─── Selected passage ───
I second the "binmode" suggestion. You can unpack ascii out of a binary file
faster than you can step through a text file and write it.

Scot Robnett
inSite Internet Solutions
[EMAIL PROTECTED]


-----Original Message-----
From: [EMAIL PROTECTED]
[mailto:[EMAIL PROTECTED]]On Behalf Of
Jaime Teng
Sent: Thursday, November 29, 2001 4:02 AM
To: [EMAIL PROTECTED];
[EMAIL PROTECTED]
Subject: Re: Writing Large Text Files Quickly


At 08:38 PM 11/19/01 -0000, [EMAIL PROTECTED] wrote:
>Hi All,
>
>Here's an interesting problem which I'd like your help on. Suppose you've
>opened a huge text file (open INPUT, "input.txt). What is the fastest way
to
>"print" this filehandle to another file (open OUTPUT, ">output.txt).
>
>Having discovered that
>       while(<INPUT>) {print OUTPUT $_}
>is significantly slower than
>       print OUTPUT <INPUT>
>I began thinking about what the best way might be. First I played with
>"undef"ing $/ which improved things. Then I tried using "read" rather than
>the implicit "readline" function which <FH> provides. This was even better.
>But I can't help thinking that I should be writing less code, not more to
>make this faster. Surely there is some internal Perl redirection function
>that'll make this run as fast as my hard disk can go?
>

If you really have to read the file, then I suggest two ways:

FIrST WAY
open SFILE, "filename.1";
@DATA = <SFILE>;
close SFILE;
open DFILE, ">filename.2";
print DFILE @DATA;
close DFILE;
this is way faster than reading one line at a time. However,
you should have as much memory to hold the data.

SECOND WAY
open $SFILE, "filename.1";
binmode SFILE;
open DFILE, "filename.2";
binmode $SFILE;
while ($SFILE->read($DATA,131072))
─── Information provided ───
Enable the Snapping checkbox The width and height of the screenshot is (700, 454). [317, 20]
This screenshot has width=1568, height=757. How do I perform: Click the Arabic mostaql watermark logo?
───
From the Perl mailing-list post above, copy out the part from "If you really" to "hold the data.", replacing "DFILE" with "TFILE".

If you really have to read the file, then I suggest two ways:

FIrST WAY
open SFILE, "filename.1";
@DATA = <SFILE>;
close SFILE;
open TFILE, ">filename.2";
print TFILE @DATA;
close TFILE;
this is way faster than reading one line at a time. However,
you should have as much memory to hold the data.